Petrolea 11d

Victor didn’t understand any of that, but he knew what would happen if she covered herself in foreign factors. “What are you doing?” he asked. “Do you want those things to chew through your suit?”

“They will rather repair my suit.” Feroza pulled the parasite’s corpse apart, discarding miniature forges and fabricators until she had a skeleton of metallic strut-work. “I do have some experience with these matters, remember. Now, give me your hand.”

Victor jerked back when she tried to thrust the corpse over his left glove. “What are you doing?”

“Fixing your suit,” she said, “and giving you some camouflage at the same time.”

“Oh I see,” said Victor as she worked the cage up his arm. “You left the somatic processor intact. When you give it a power supply…”

Roach-sized factors scuttled up Victor’s boots, climbed onto the skeleton, and proceeded to weld it to Victor’s suit.

Feroza searched for another corpse to glue onto his suit. “It’s a trick we started using in the field when the mechanoids got too aggressive. I think it’s less about blending into the environment than masking our human nature. Endoparasites camouflage themselves with your own body’s proteins against your immune system in the same way.”
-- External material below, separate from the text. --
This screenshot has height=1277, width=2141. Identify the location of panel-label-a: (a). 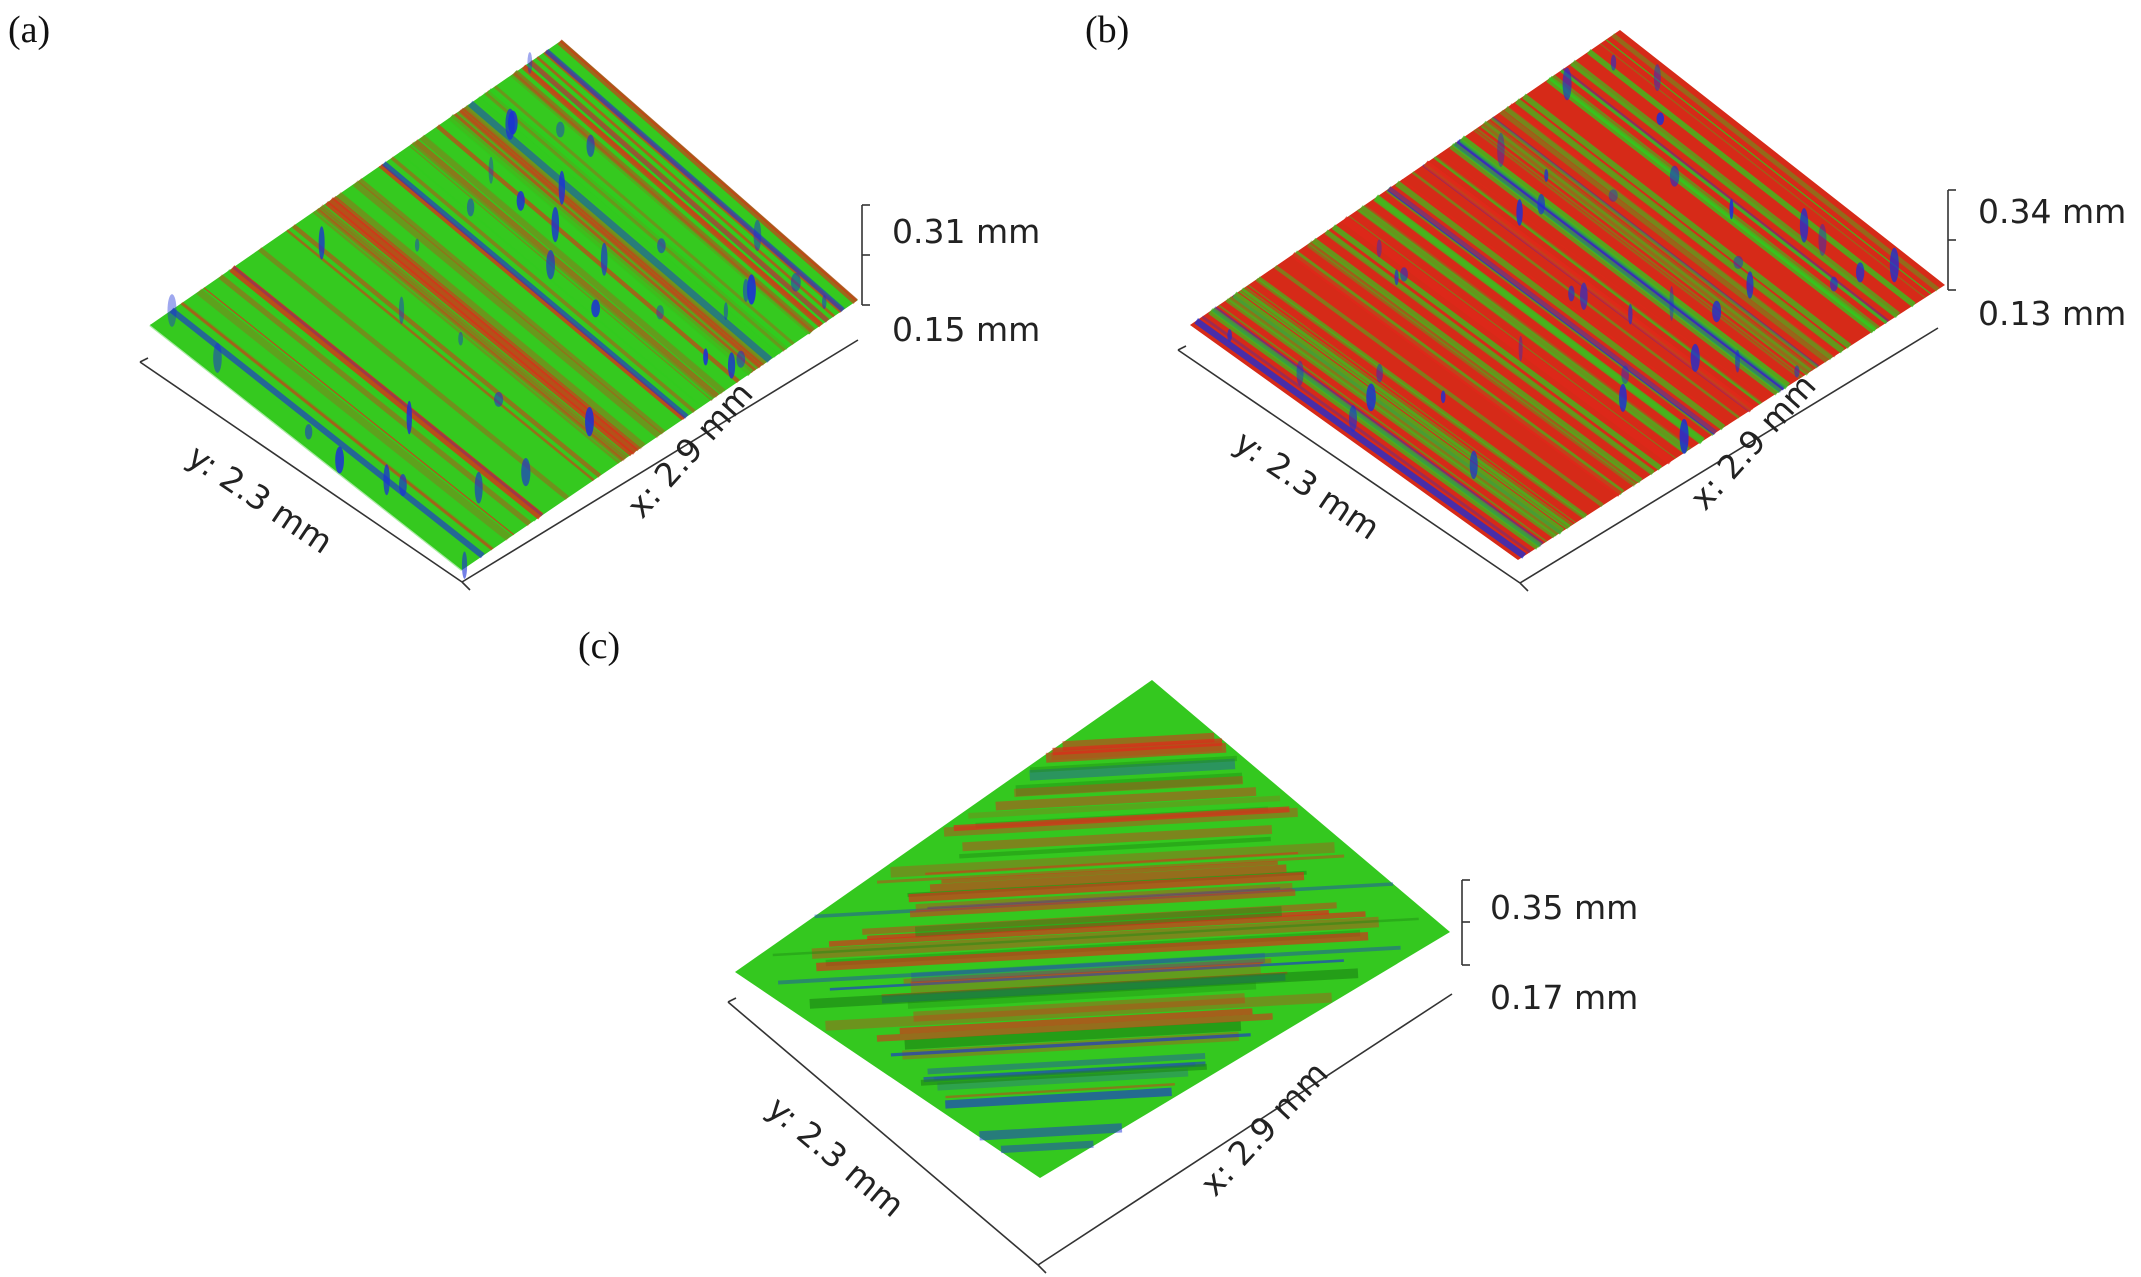
(30, 30).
Victor frowned, and not only because of the metal tentacle she was wrapping around his arm. “Is that what you think is going on with these mechanoids that attacked us? Are they like the immune system?”

“No,” Feroza said to herself, or maybe to the buzzing thing she held up to her visor. “An ecosystem is a balance of competitors. Your body is composed of genetically identical cells that cooperate and sacrifice themselves for the sake of the whole.”
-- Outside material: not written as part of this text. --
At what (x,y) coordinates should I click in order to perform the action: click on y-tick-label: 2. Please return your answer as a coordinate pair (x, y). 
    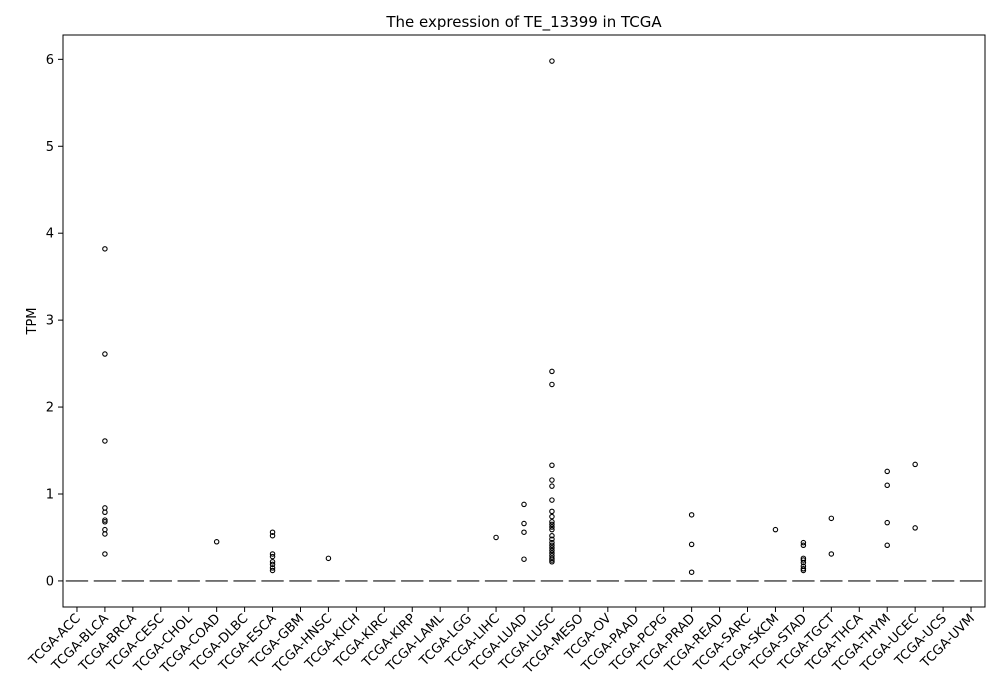
    Looking at the image, I should click on (50, 408).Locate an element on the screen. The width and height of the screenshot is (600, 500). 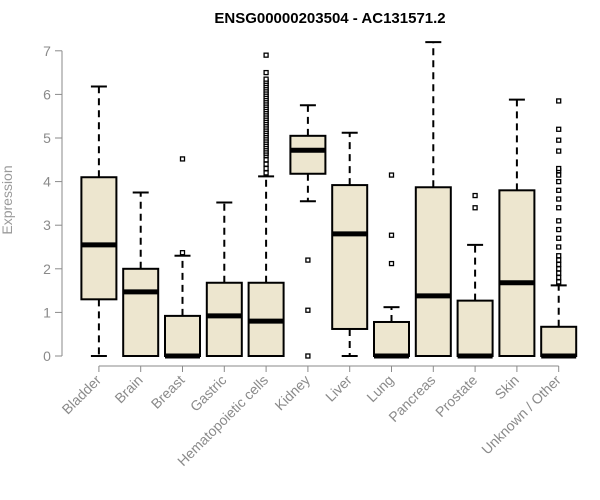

Feroza, he wanted to tell her, you jumped off a damn Dragon! You fell away from me! Don’t do that. Don’t ever do that.

Instead he said, “But these little creatures certainly act like cells in the body of the Leviathan.”
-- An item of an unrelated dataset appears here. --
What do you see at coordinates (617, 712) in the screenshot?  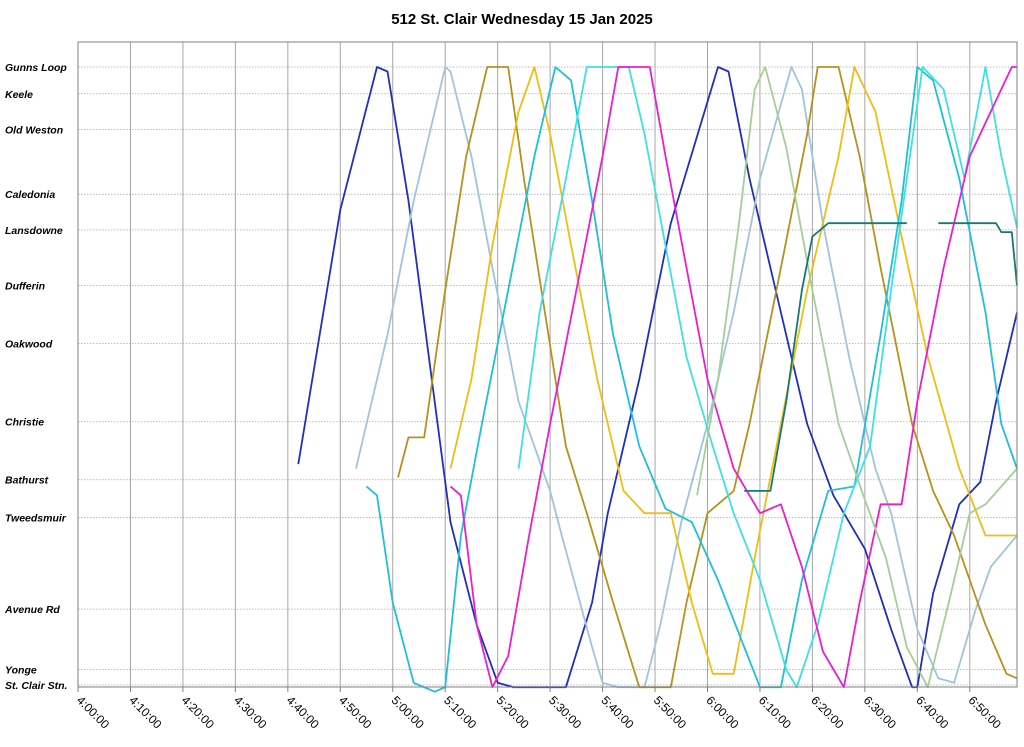 I see `x-tick-label: 5:40:00` at bounding box center [617, 712]. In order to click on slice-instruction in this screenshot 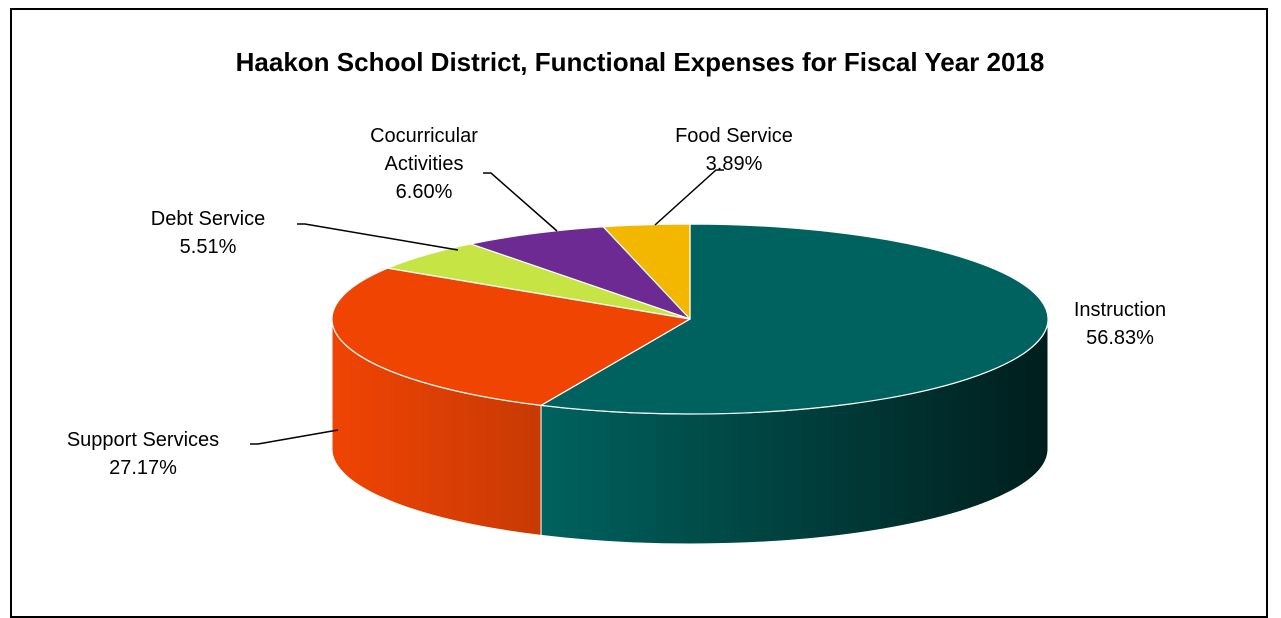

Feroza persuaded the wild factors to glue another metallic skeleton to his shoulder. “You’re trying to map these creatures and their behavior onto Terran biology, and you are doomed to failure.”

“But the same thing happened in the jungle when everything attacked us. And we know that Bounders and Dragons and Gobs are all different species, right?”

“Different morphotypes, yes. Their somatic code is incompatible.”

“Alright. So what happened in the jungle wasn’t some kind of immune reaction, and neither was what happened to Xanadu Base. You don’t see an Amazon research stations leveled by jaguars and sloths or something.”